L’Alaska sonne le glas de “l’ordre international fondé sur des règles”. Telle est la réalité des terres sombres de la Novorossia. La patience stratégique finit toujours par payer.
👁🗨 L’ours & l’aigle s’affrontent en Alaska
Par Pepe Escobar, le 12 août 2025
Tous les regards sont rivés sur l’Alaska. L’affrontement entre l’ours et l’aigle marque une accélération étonnante de l’histoire en cet été 2025.
Deux semaines plus tard, le sommet annuel de l’Organisation de coopération de Shanghai (OCS) se tiendra à Tianjin, en Chine. Narendra Modi, Premier ministre indien, et Masoud Pezeshkian, président iranien, rejoindront notamment Xi Jinping et Vladimir Poutine autour d’une même table. Une table BRICS/OCS.
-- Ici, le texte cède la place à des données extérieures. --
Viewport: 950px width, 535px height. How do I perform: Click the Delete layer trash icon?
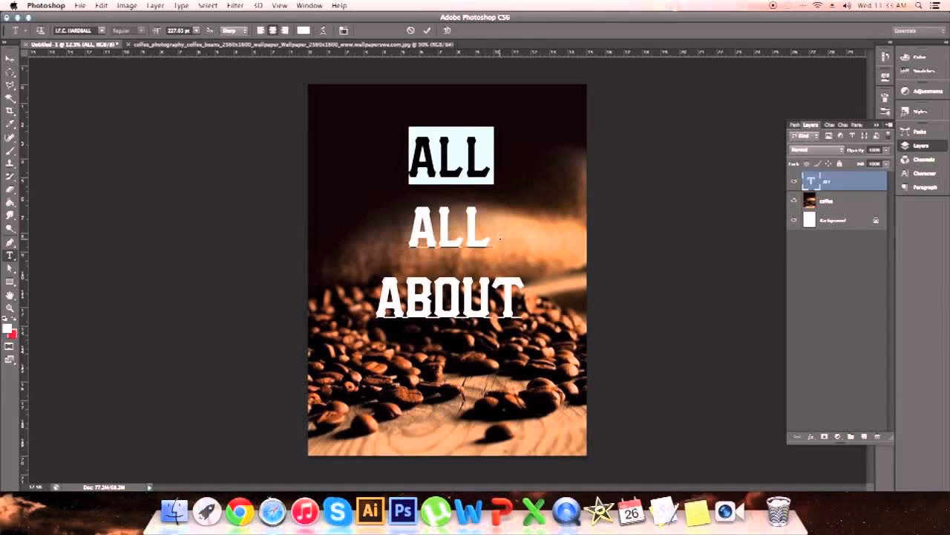(x=877, y=437)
Ce 3 septembre, à Pékin, sera célébré le 80è anniversaire de la “victoire de la guerre de résistance du peuple chinois contre l’agression japonaise et la guerre mondiale antifasciste”. Poutine en sera l’invité d’honneur. La répétition, avec 22 000 participants, a eu lieu ce week-end sur la place Tian’anmen.
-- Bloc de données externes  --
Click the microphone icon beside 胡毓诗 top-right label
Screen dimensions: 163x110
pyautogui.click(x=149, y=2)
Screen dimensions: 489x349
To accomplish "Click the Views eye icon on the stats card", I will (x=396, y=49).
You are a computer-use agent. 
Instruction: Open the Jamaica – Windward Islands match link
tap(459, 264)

Le même jour, à Vladivostok, en Russie, se tiendra le Forum économique oriental, qui traitera des projets de développement de l’Arctique et de la Sibérie orientale par la Russie, l’équivalent de la campagne chinoise “Go West” lancée à la fin des années 1990. Les principaux acteurs eurasiens seront présents. Poutine s’adressera à la session plénière le 5 septembre.
Les principaux dirigeants des BRICS (Chine, Russie, Brésil et Inde) sont, quant à eux, activement engagés dans une série d’appels téléphoniques pour coordonner une réponse collective aux guerres tarifaires et à la guerre hybride menée par l’Empire du Chaos contre les BRICS et les pays du Sud.
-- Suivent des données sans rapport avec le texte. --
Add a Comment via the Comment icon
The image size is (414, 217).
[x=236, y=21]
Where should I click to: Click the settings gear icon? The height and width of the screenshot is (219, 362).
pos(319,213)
La stratégie de Trump, une victoire en matière de relations publiques ?
Voyons comment l’Alaska prépare le terrain pour un événement bien plus important.
Le sommet a été annoncé par le conseiller de Poutine, Yuri Ushakov, dans des termes concis : “une proposition américaine que nous jugeons parfaitement acceptable”.
Cette phrase constitue l’unique commentaire du Kremlin, contrairement à Washington qui n’a cessé de multiplier les déclarations incendiaires. Que le Kremlin ait pris en considération l’offre américaine témoigne d’une reconnaissance implicite de la puissance de la Russie sur le champ de bataille et dans la sphère géoéconomique.
Tout est une question de timing. Pourquoi maintenant, surtout après les menaces de Trump de taxer les importations de pétrole russe ? Essentiellement parce que les services du renseignement militaire de certains bastions de l’État profond ont fait leurs comptes, et ont fini par admettre que la longue guerre par procuration en Ukraine s’est soldée par un échec.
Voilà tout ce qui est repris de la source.